Hurzeler: Wierzymy w zwycięstwo
Fabian Hürzeler wezwał Brighton & Hove Albion do wiary w siebie przed próbą zwycięstwa na Anfield. Mewy zmierzą się z mistrzami Anglii na stadionie, którym podczas trzech ostatnich wizyt obejmowały prowadzenie, lecz nie potrafiły doprowadzić prowadzenia do końca.
Był pamiętny, błyskawiczny dwubramkowy początek autorstwa Leandro Trossarda w pierwszym meczu Roberto De Zerbiego w roli trenera, zakończony remisem 3:3. Później przyszły efektowne gole Danny’ego Welbecka oraz Ferdi Kadioglu zdobyte pod trybuną The Kop w spotkaniach, które Liverpool wygrywał 2:1. Jedyną wygraną Mewy na Anfield w erze Premier League odnieśli przy pustych trybunach.
Poza porażką 0:4 na zakończenie swojego debiutanckiego sezonu w Premier League, Brighton zawsze prezentowało się bardzo dobrze na stadionie Liverpoolu. Przed kolejnym meczem trener Hürzeler powiedział:
– Nie udało nam się wygrać tam w zeszłym sezonie, ale byliśmy bardzo blisko.
– Graliśmy też na innych wielkich stadionach z niesamowitą atmosferą i zawsze potrafiliśmy sobie z tym poradzić. Jestem przekonany, że pojedziemy tam i będziemy grać z dużą odwagą.

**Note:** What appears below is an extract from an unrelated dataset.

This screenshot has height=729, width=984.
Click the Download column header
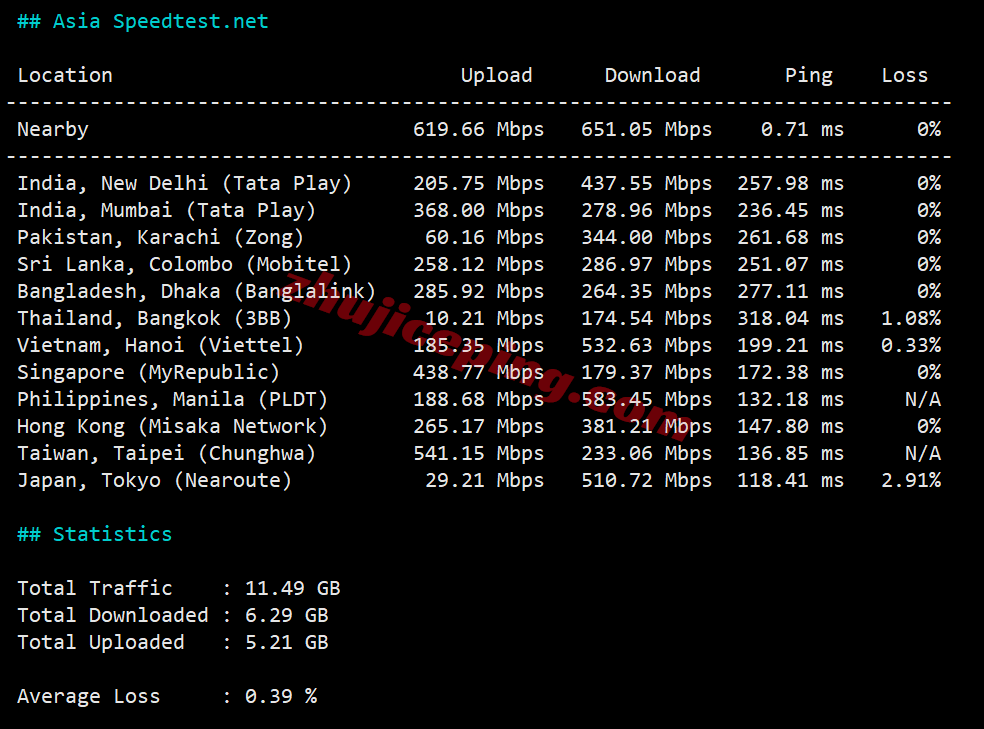tap(652, 75)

– W takich meczach potrzebna jest ogromna wiara. Wiara we własną jakość, wiara w kolegów z drużyny, bo bez wiary nie da się wygrać takiego spotkania. Wiara to być może duże słowo – ale my pojedziemy tam (na Anfield) właśnie z wielką wiarą.
– Możemy pojechać do Liverpoolu z dużą pewnością siebie i ogromnym przekonaniem co do naszej jakości oraz stylu gry, ponieważ udowodniliśmy w tym i poprzednim sezonie, że potrafimy pokonywać takie zespoły. A jeśli będziemy trzymać się razem, jesteśmy zdolni do naprawdę wielkich osiągnięć. Zakończył menadżer Brighton.